Berlin. Bevorzugt die Bundesregierung große Industrieunternehmen vor normalen Bürgern? Einem Medienbericht zufolge hat die Regierung Strom-Großkunden um Milliardensummen entlastet - auf Kosten von Kleinverbrauchern. Privathaushalte müssten deshalb wohl drei Prozent mehr zahlen.
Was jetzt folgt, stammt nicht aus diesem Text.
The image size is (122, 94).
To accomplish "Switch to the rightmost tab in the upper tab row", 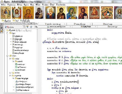I will click(108, 24).
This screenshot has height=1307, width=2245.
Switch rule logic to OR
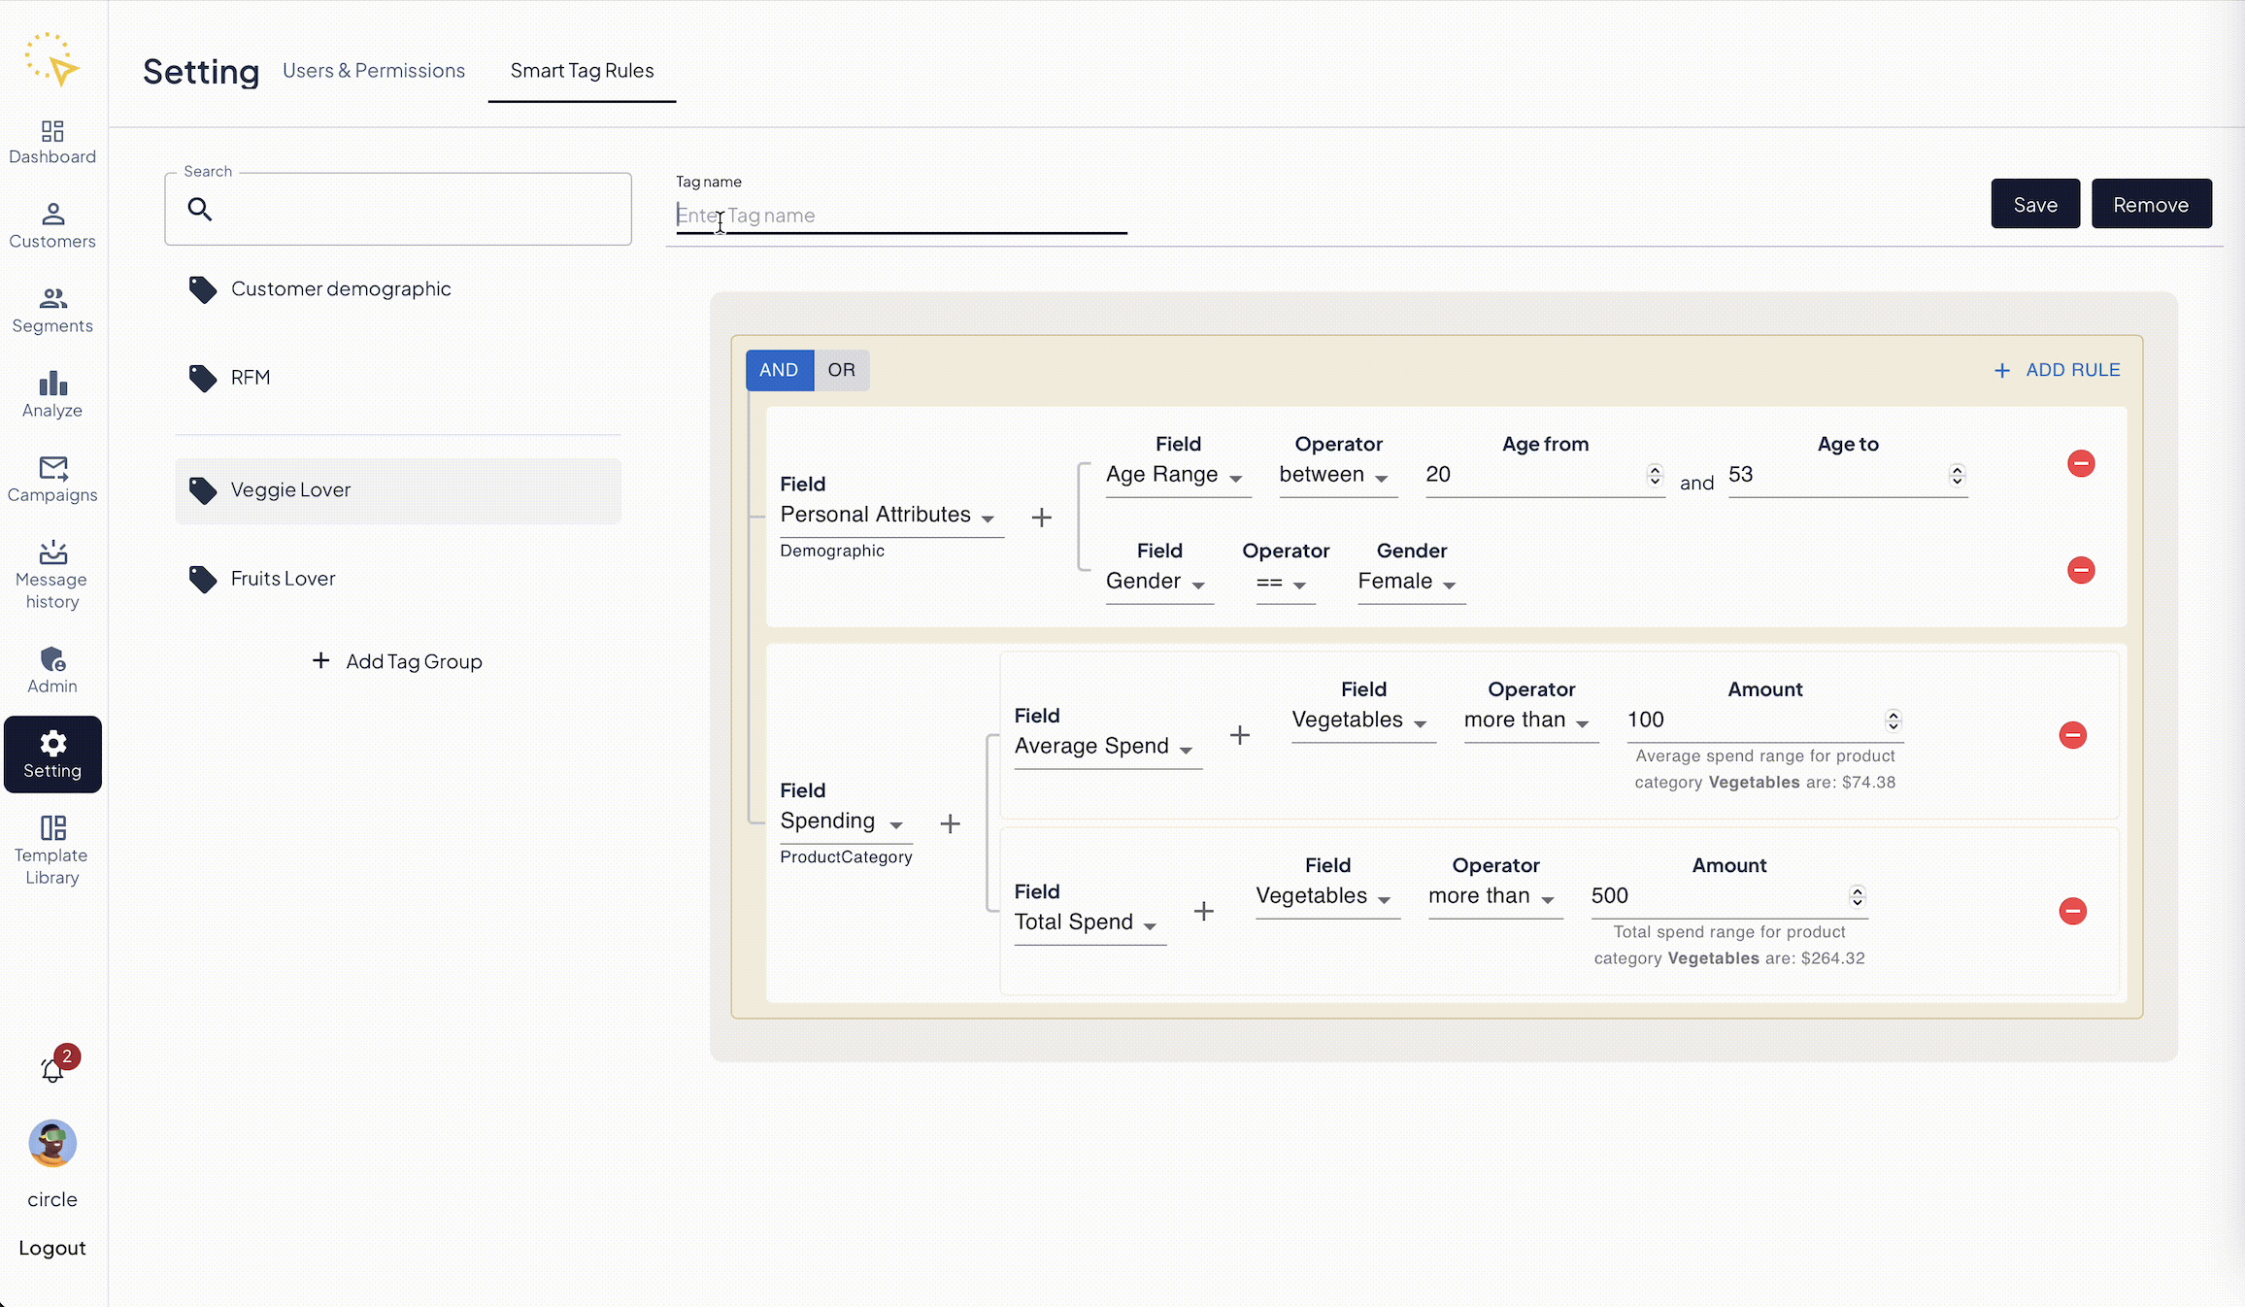pyautogui.click(x=841, y=370)
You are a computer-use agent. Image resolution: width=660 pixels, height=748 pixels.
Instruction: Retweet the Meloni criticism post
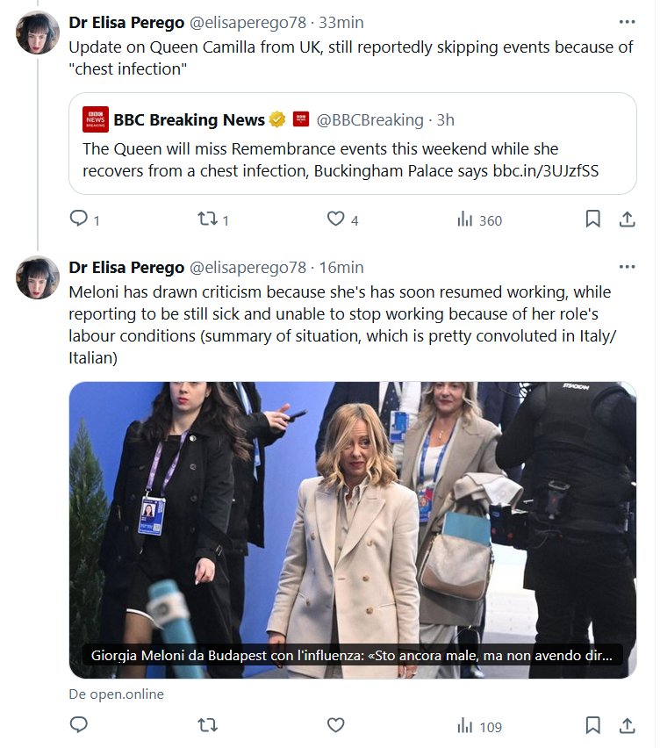[x=207, y=725]
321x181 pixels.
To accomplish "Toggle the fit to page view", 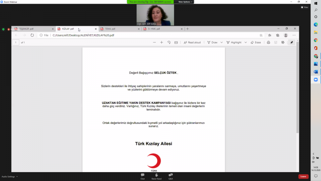I will click(176, 42).
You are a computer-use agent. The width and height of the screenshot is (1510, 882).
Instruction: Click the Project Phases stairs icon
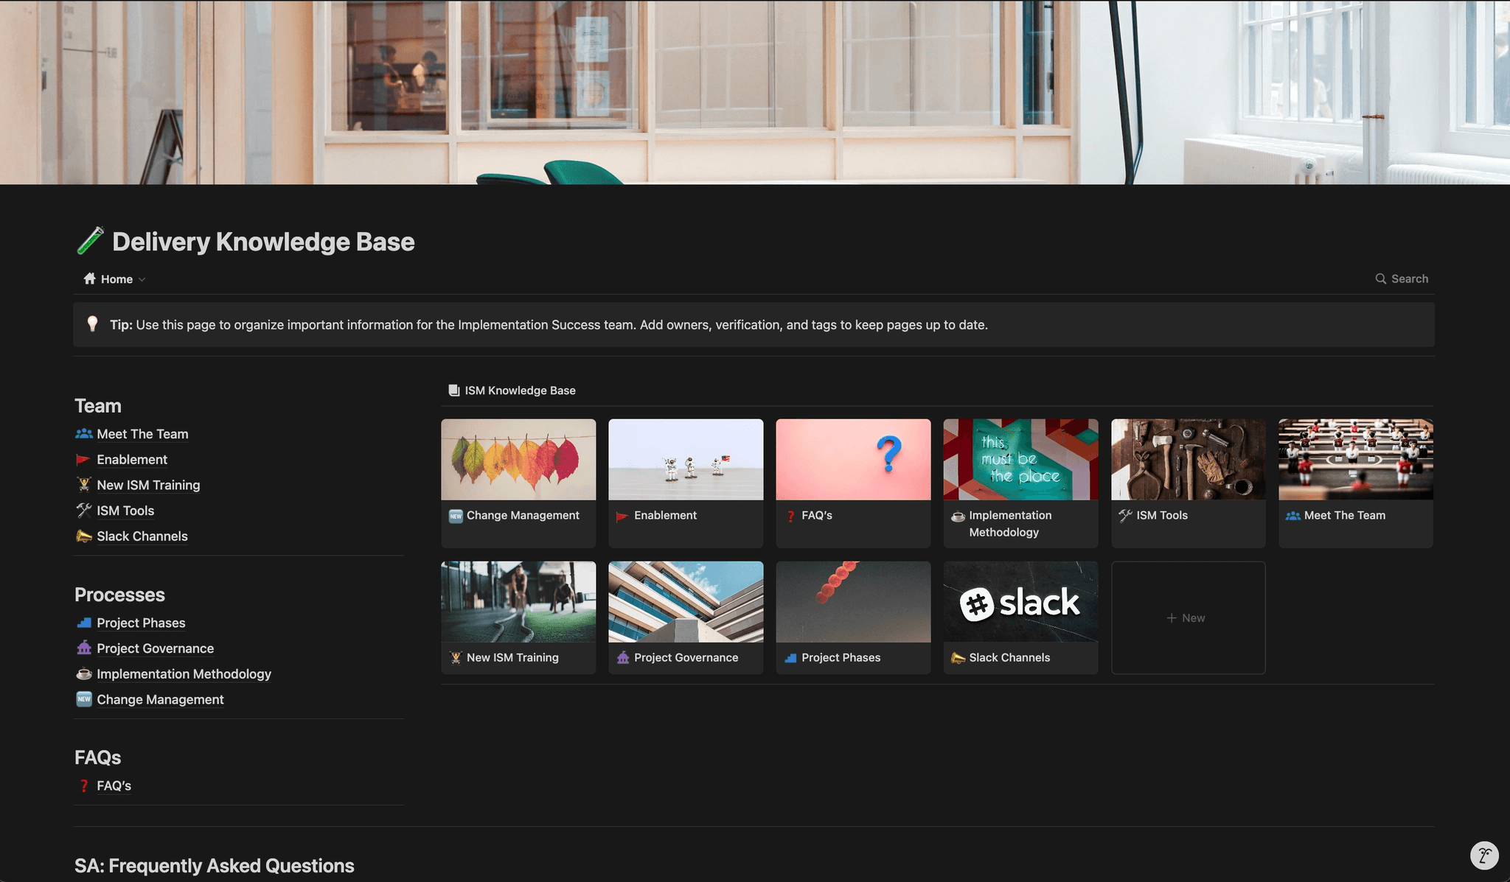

Die Bundesregierung hat Industrieunternehmen und andere Strom-Sonderkunden einem Zeitungsbericht zufolge um eine Milliardensumme entlastet und die Kosten dafür den Kleinverbrauchern aufgebürdet. Unternehmen, die ohne große Verbrauchsschwankungen mehr als zehn Gigawattstunden Strom pro Jahr benötigen, sollen von den Gebühren für die Stromnetze ausgenommen werden, berichtete die "Frankfurter Rundschau" am Montag. Die Kosten würden aber nicht gleichmäßig auf alle Verbraucher umgelegt: Wer mehr als 100.000 Kilowattstunden Strom pro Jahr verbrauche, müsse den Bonus für die Industrie nur zu einem kleinen Teil mitfinanzieren. Den Großteil trügen kleine Betriebe und Privatkunden.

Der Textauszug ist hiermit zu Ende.